Transformando histórias nordestinas em patrimônios de leitura

O Resgate da Memória como Alicerce do Futuro-Porque Sertânia Precisa de um Museu Oficial?

Por Josessandro Andrade
(Artista da Palavra)

Sertânia é um território onde a história pulsa em cada esquina, mas que ainda carece de um guardião institucional para o seu vasto patrimônio. Refletir sobre a necessidade de um museu municipal não é apenas um exercício de saudosismo; é uma urgência estratégica e coletiva. Para olharmos adiante, precisamos honrar o rastro deixado por figuras visionárias, como José Ramos de Almeida, o inesquecível Zé do Museu.

Zé do Museu foi um pioneiro solitário. Desde os tempos do seu “Art Foto Cruzeiro” até a construção de um prédio próprio às margens do Açude Velho — erguido com o suor de doações e paixão pessoal —, ele provou que a história de Sertânia tinha valor artístico e documental. O seu “Museu Histórico e Artístico” foi a semente de uma consciência que agora, em 2026, precisamos institucionalizar definitivamente.

A memória sertaniense é vasta e plural, mas grande parte dela ainda repousa em baús esquecidos, álbuns de família e sótãos das residências locais. Por isso, a criação deste museu deve ser acompanhada de uma grande campanha de mobilização: um chamado para que as famílias sertanienses doem ou cedam para digitalização peças antigas, objetos históricos, relíquias, fotografias e documentos. O museu não deve ser um órgão imposto, mas um mosaico construído por todos, onde cada sobrenome e cada história de vida ajudem a compor a face da nossa cidade.

Esse anseio é compartilhado por muitas vozes. Era uma aspiração profunda de Tácio Henrique quando secretário de cultura, e hoje ganha eco em diálogos fundamentais que tenho mantido a artista Adriana Neves, Diretora de Cultura do Município de Sertânia, o arquiteto Fábio Teodulo, o multiartista Flávio Magalhães, o Dr. Antônio Jorge de Siqueira, escritor e professor, os professores João Lúcio, Izidoro Simões e Luiz Pinheiro, bem como o presidente da ACORDES – Associação Cultura de Sertânia , Wilton Augusto.

O momento é agora. Com o novo cenário desenhado pelas barragens da Transposição do Rio Francisco e a chegada do Centro Acadêmico da UFPE , Sertânia se reposiciona no mapa do desenvolvimento. O turismo, impulsionado pelas águas e pelo saber acadêmico, exige equipamentos culturais de excelência. O museu será a peça-chave para entender o papel da nossa cultura nesse novo ciclo.

E o lugar já existe em alma e pedra: o antigo Grupo Escolar Romão Santana, na Rua Velha.
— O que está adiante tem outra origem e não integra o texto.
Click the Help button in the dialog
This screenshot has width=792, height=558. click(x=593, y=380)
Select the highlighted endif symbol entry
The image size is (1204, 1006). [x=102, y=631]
Localizado no centro histórico e tendo sido a primeira escola do município, o prédio possui o simbolismo necessário: ali, onde se iniciou a educação de tantas gerações, deve-se agora educar para a preservação da identidade.

Criar o Museu Municipal de Sertânia, com um acervo vivo alimentado pela própria população, é um ato de justiça com o passado de Zé do Museu, Luiz Dodô e meu amigo Raimundo Laet, Mundico, (meu parceiro de fins de tarde, regadas ora a café forte, pra a cachaças imperdíveis e uísques enlevantes ao som de Nelson Gonçalves e outros ). É um compromisso com o futuro. É hora de tirar a nossa história do silêncio das casas e dar a ela a dignidade do patrimônio público.